I think Darin's suggestion was that the platform/icu part wasn't all code that _used_ icu, but rather ICU utilities for code that does use it - in other words code to create the shared break iterator. 

The Mac specific code that's in there is solely to get the system breaking language. I could move that one function to a new .mm/.h file in platform/mac, but platform/icu/BreakIterator.cpp would still need to #include that new header #ifdef PLATFORM(MAC) ... (other platforms don't need to use that specific function since they just rely on ICU to tell what the breaking language is - if you think Mac should do that too, then this is simplified a lot and the Mac code goes away). 

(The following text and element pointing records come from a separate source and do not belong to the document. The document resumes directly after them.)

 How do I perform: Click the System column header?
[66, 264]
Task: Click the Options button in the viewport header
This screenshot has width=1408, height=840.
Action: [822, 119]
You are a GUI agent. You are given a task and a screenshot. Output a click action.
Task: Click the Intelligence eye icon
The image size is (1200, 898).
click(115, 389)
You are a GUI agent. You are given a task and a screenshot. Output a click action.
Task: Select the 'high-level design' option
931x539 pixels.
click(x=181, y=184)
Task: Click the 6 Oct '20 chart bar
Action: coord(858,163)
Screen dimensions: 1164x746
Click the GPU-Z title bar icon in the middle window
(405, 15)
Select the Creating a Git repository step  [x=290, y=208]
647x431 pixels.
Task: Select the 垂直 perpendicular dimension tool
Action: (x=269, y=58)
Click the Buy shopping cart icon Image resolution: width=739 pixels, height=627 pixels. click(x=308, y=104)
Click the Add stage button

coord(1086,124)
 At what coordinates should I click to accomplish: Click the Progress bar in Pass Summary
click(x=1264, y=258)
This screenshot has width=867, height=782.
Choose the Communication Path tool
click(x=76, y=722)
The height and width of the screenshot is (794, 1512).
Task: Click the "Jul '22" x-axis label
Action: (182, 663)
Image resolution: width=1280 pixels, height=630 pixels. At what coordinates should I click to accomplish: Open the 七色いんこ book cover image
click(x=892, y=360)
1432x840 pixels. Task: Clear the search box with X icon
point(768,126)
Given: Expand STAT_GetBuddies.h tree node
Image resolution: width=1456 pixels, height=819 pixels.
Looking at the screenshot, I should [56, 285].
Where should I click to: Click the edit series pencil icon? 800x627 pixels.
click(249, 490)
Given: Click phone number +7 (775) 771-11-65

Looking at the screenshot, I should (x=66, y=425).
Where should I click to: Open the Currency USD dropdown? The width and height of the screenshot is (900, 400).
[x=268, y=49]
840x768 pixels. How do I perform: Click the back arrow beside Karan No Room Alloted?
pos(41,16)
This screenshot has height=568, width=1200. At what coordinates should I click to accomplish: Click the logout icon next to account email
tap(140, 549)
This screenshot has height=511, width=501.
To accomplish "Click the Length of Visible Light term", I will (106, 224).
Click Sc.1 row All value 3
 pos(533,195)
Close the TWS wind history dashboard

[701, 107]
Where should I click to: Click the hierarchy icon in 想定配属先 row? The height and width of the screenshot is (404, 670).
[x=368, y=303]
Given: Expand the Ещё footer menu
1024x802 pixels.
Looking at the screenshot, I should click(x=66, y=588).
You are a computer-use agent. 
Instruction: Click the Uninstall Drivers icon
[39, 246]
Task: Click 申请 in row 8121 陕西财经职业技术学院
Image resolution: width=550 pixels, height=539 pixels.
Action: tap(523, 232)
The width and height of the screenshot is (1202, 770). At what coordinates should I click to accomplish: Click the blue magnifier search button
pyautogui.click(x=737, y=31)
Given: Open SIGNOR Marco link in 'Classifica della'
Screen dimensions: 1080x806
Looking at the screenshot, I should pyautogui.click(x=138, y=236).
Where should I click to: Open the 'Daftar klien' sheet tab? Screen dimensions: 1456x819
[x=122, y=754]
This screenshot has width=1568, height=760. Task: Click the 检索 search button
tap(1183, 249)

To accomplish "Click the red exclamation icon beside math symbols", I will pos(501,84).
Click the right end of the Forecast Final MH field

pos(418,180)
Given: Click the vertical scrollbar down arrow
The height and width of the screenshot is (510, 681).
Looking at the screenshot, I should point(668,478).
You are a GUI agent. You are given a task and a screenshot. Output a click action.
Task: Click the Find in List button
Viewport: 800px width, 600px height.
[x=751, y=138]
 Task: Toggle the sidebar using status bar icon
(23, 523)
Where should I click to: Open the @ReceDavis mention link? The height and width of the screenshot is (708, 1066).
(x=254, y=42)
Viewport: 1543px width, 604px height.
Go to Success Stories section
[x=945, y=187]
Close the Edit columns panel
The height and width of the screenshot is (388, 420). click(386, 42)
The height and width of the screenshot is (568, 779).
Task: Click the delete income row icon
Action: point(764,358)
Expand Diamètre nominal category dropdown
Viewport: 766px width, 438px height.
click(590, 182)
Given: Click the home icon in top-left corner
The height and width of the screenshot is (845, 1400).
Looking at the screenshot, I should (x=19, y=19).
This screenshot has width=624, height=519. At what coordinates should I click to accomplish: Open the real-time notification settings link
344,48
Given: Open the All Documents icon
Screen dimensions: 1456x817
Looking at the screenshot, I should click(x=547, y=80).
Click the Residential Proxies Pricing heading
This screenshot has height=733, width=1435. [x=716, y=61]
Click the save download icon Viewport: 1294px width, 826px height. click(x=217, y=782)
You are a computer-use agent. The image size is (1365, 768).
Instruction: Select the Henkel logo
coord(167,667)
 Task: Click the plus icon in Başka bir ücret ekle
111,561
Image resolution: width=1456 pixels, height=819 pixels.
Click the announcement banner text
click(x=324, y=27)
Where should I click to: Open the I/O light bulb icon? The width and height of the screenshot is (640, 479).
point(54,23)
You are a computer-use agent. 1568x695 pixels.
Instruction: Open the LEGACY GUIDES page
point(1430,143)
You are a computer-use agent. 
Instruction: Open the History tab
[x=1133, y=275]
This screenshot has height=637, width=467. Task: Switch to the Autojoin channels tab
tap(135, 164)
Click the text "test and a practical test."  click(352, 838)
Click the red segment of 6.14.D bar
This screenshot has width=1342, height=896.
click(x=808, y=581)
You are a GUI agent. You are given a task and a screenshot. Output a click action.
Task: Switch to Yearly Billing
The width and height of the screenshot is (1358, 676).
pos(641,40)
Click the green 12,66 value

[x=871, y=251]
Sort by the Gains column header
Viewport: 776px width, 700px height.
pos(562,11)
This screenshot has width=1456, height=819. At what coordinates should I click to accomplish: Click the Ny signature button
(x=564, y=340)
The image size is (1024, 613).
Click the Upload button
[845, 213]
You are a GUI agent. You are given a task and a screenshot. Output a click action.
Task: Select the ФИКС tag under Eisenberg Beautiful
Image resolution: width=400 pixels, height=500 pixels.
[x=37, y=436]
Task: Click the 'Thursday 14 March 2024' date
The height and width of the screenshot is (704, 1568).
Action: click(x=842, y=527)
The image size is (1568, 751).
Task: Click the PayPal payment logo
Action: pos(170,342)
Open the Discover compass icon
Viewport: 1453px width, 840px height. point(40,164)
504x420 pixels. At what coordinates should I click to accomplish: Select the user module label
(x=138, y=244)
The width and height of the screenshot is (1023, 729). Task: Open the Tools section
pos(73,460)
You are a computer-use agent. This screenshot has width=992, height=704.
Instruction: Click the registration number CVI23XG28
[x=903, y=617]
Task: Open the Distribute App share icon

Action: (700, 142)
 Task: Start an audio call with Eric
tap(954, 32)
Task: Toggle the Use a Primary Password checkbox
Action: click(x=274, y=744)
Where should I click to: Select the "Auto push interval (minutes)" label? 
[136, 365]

The Mac specific word boundary code remains unchanged in platform/mac/TextBoundaries.mm

Comment 16 Mark Rowe (bdash) 2006-10-24 04:57:21 PDT
Does this patch need updated to address Maciej's comments, or is it fine to land as-is?
Comment 17 Hunter L. Williams 2006-12-04 18:52:42 PST
Sounds like there's some confusion here. Are there any more changes needed to at least get the Mac/cross platform parts landed? 
Comment 18 David Kilzer (:ddkilzer) 2006-12-05 09:45:53 PST
Darin & Maciej, please comment on Comment #15, Comment #16 and Comment #17.
Comment 19 Maciej Stachowiak 2007-01-26 03:48:12 PST
I thik this patch is fine but I am not sure it still applies.
Comment 20 David Kilzer (:ddkilzer) 2007-01-27 21:24:57 PST
Comment on attachment 11020 [details]
patch, comments addressed

Clearing darin's r+.

Sorry, this patch has bit-rotten.  Please resubmit it against the current tree.